Exercise — Carry on the text about restitution and unjust enrichment, starting after its last sentence.

Restitution and unjust enrichment
The law of unjust enrichment as a restitutionary remedy at the boundaries of contract.
Overview
Restitution and unjust enrichment occupy a distinctive place at the edges of contract law. Where a contractual claim fails—through frustration, total failure of consideration, or absence of a valid contract—the law of unjust enrichment may permit recovery of value transferred. The claimant seeks restitution of a benefit conferred, measured by the defendant's enrichment rather than the claimant's loss or contractual expectation. This body of law is both ancient and newly systematised: restitutionary claims for money paid or services rendered appear in the earliest common law reports, yet their doctrinal unity was doubted until the landmark decision in Lipkin Gorman v Karpnale Ltd [1991] 2 AC 548 confirmed unjust enrichment as a distinct cause of action.

Listed entries —
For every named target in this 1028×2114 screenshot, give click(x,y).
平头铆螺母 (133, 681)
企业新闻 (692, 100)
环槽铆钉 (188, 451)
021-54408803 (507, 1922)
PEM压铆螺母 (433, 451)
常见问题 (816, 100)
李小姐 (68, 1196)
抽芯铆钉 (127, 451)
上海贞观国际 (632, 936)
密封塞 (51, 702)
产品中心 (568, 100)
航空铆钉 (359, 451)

...

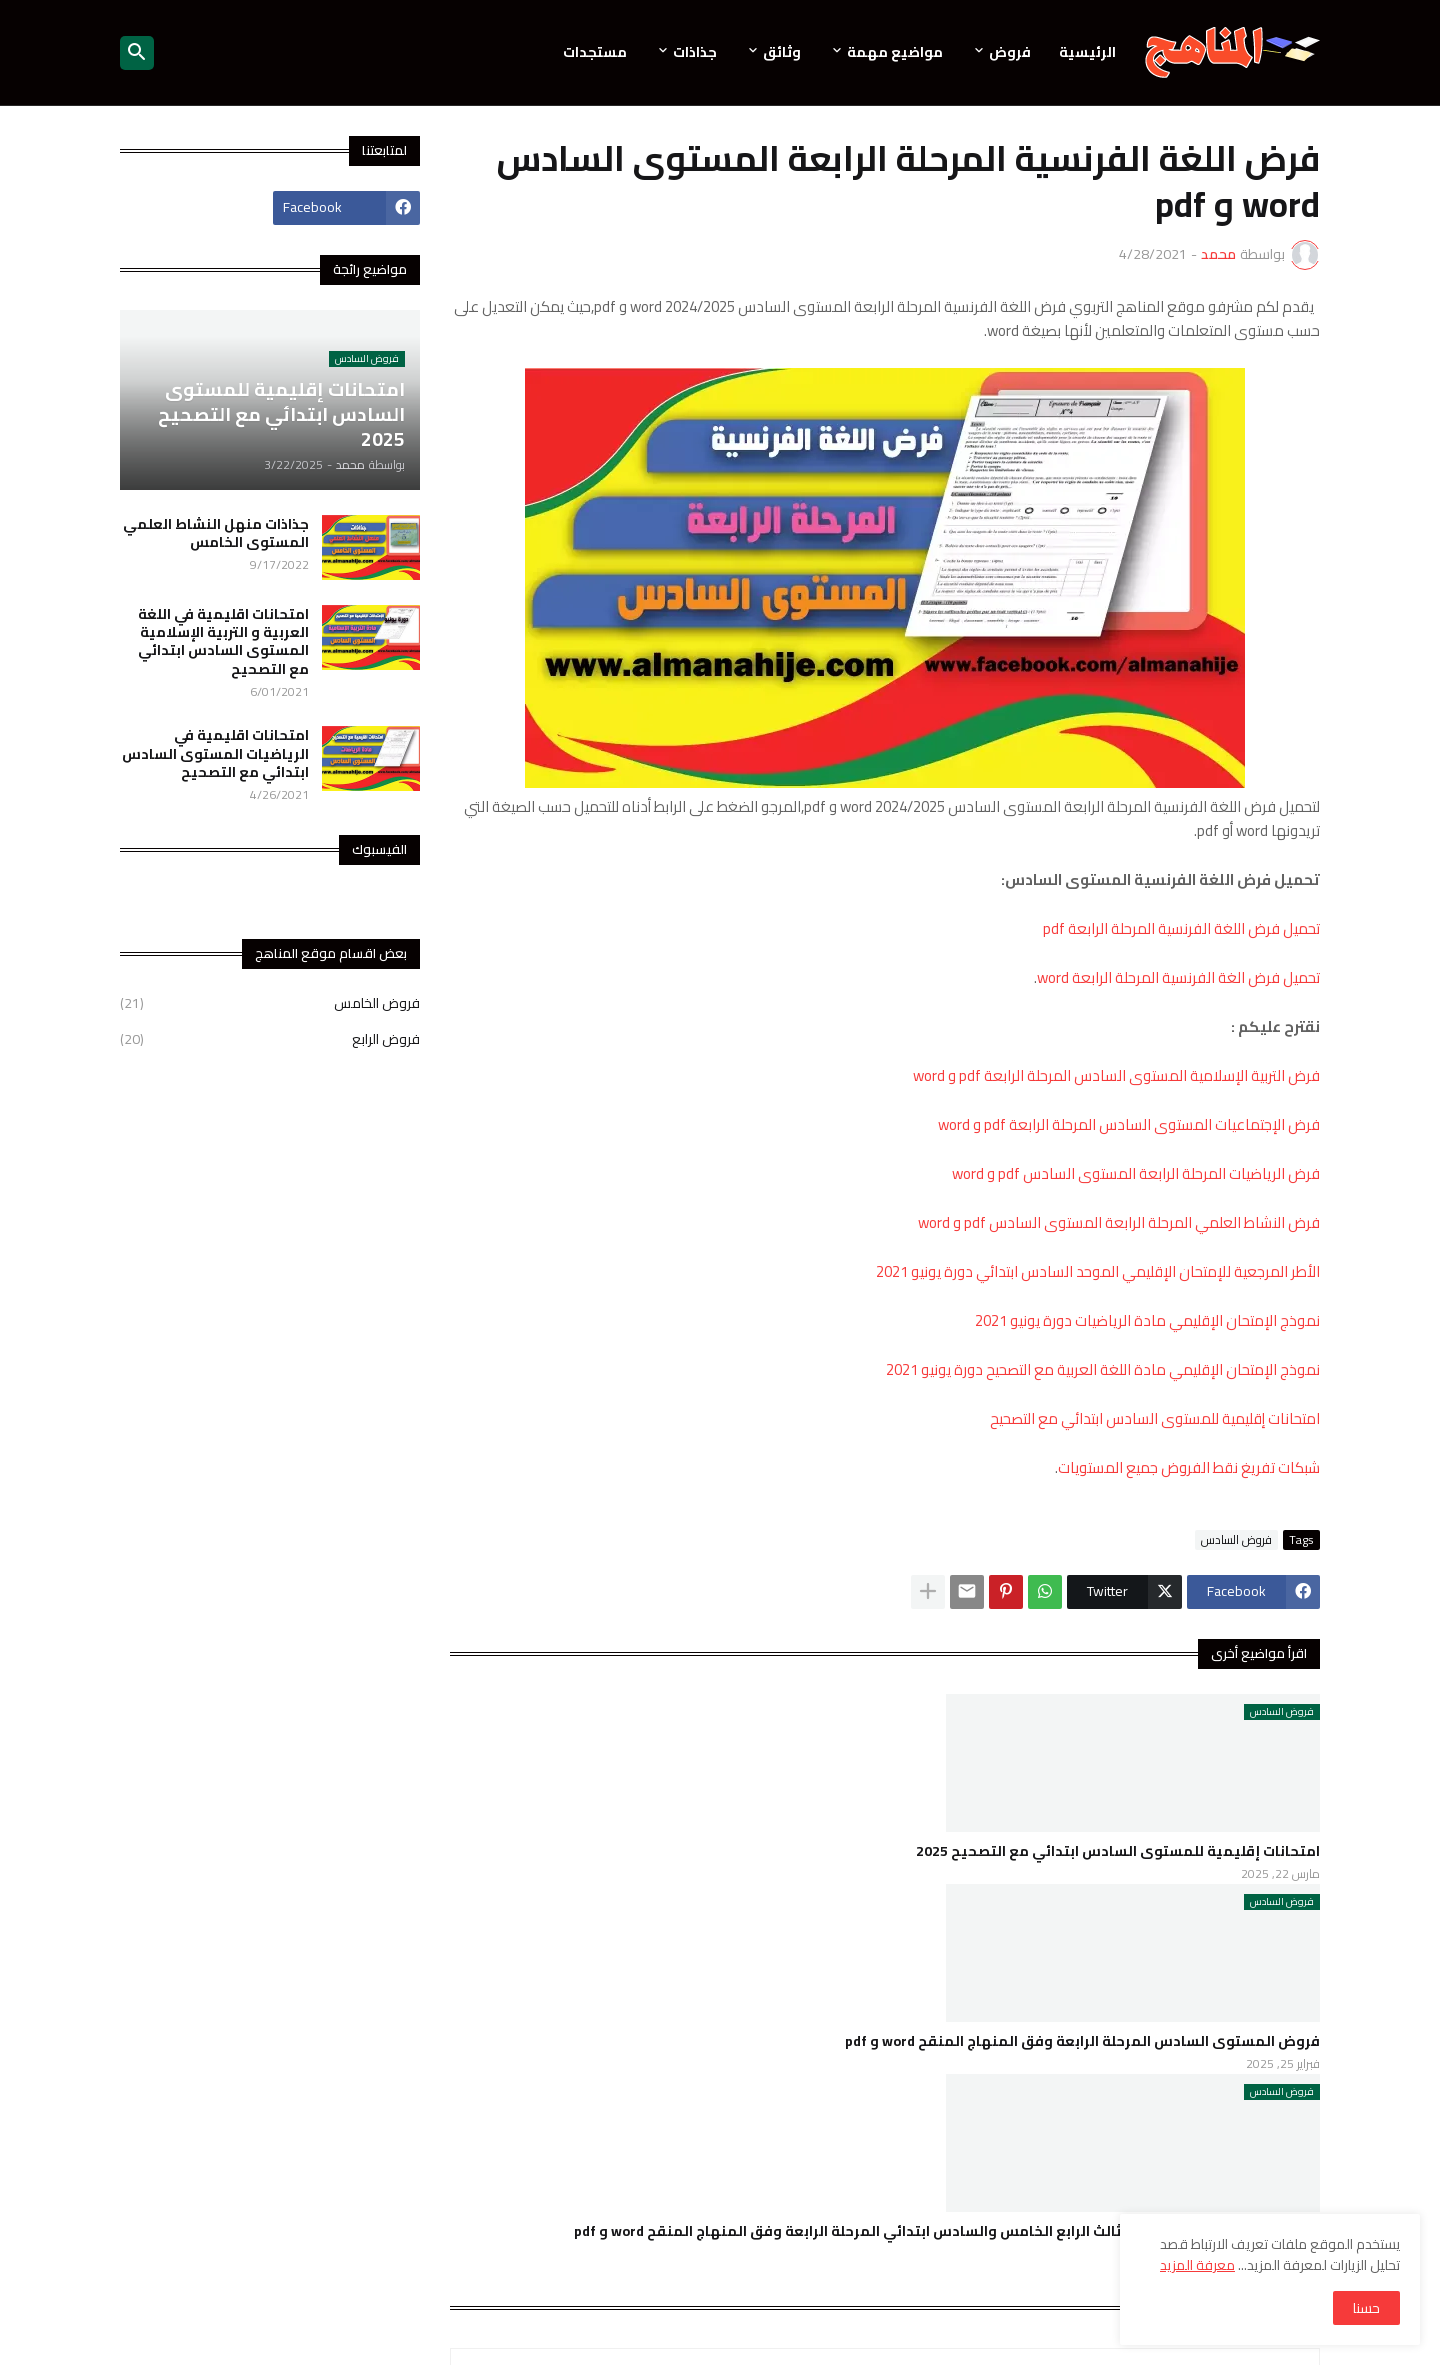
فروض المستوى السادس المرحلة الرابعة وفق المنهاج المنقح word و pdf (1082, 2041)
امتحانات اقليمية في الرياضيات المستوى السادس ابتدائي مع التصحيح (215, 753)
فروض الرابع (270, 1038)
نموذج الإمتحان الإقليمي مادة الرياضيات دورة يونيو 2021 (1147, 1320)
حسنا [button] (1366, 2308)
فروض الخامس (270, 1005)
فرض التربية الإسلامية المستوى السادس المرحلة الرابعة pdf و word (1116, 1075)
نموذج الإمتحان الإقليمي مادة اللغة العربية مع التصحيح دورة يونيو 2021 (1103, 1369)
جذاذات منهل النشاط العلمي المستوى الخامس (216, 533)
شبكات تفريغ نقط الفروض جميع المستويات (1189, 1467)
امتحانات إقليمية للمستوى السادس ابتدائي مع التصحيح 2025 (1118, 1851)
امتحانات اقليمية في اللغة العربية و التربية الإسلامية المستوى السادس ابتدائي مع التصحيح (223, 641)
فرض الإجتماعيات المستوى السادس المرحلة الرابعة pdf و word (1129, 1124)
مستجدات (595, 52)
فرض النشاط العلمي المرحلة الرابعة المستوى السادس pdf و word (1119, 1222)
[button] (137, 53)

Task output —
The modern structure, articulated by Peter Birks and adopted (with modifications) by the courts, identifies four elements: (1) the defendant has been enriched; (2) the enrichment was at the claimant's expense; (3) the enrichment was unjust (because it falls within a recognised unjust factor, such as total failure of consideration, mistake, duress, or free acceptance); and (4) there are no defences (such as change of position, bona fide purchase, or ministerial receipt). This note examines each element, traces the historical emergence of the doctrine, analyses the key cases, and considers the principal academic debates—in particular, whether unjust enrichment should be explained by absence of legal basis (the civilian model favoured by Birks in later work) or by specific unjust factors (the traditional common law approach retained in most English judgments).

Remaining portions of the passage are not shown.